Annabel Karmel’s Chocolate Spider Cupcakes

  • 12 cakes
  • A little work

Step-by-step guide to making chocolately cupcakes - decorated to look just like spiders!



  • Butter 125g, room temperature
  • Golden caster sugar 125g
  • Self raising flour 110g
  • cocoa powder 1 1/2 tbsp
  • eggs 2, lightly beaten
  • Grated orange zest 1 tbsp
  • Plain chocolate chips 50g
  • Chocolate buttercream 3-4 tbsp
  • Chocolate flavour strands
  • Mikado chocolate sticks 4 boxes
  • plain chocolate 50g
  • Liquorice allsorts


  • Step 1

    Preheat the oven to 180˚C. Beat the butter and sugar together until fluffy. Sift the flour and cocoa powder together in a separate bowl. Add the eggs to the creamed butter mixture a little at a time, adding 1 tbsp of the flour mix halfway through. Add the orange zest, the remaining flour mix, then the chocolate chips.

  • Step 2

    Put 10 paper cases in a muffin tray and fill two-thirds full with the mix.
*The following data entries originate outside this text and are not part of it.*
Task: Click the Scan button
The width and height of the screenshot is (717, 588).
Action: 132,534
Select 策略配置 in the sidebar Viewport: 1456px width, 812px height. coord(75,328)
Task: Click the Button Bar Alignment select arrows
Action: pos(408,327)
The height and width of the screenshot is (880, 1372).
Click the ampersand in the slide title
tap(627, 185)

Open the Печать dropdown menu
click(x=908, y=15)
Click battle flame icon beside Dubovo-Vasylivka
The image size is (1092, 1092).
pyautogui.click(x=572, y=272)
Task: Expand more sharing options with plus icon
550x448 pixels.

Bake for 20–22 minutes. Allow to cool on a wire rack.

  • Step 3

    When cool, spread a little chocolate buttercream over each cupcake and sprinkle with chocolate-flavoured strands.

  • Step 4

    Cut off the ends of the Mikado sticks not covered with chocolate. Cut a quarter of the sticks in half. Melt the plain chocolate, dip one end of each of the longer Mikado sticks into the chocolate and attach these to the shorter lengths. Arrange them on trays lined with greaseproof paper and allow the chocolate to set. Push one end of the legs into the body of the spider cake and then repeat until there are four legs either side. Stick round liquorice all sorts on to the top of each of the spider’s bodies to make eyes.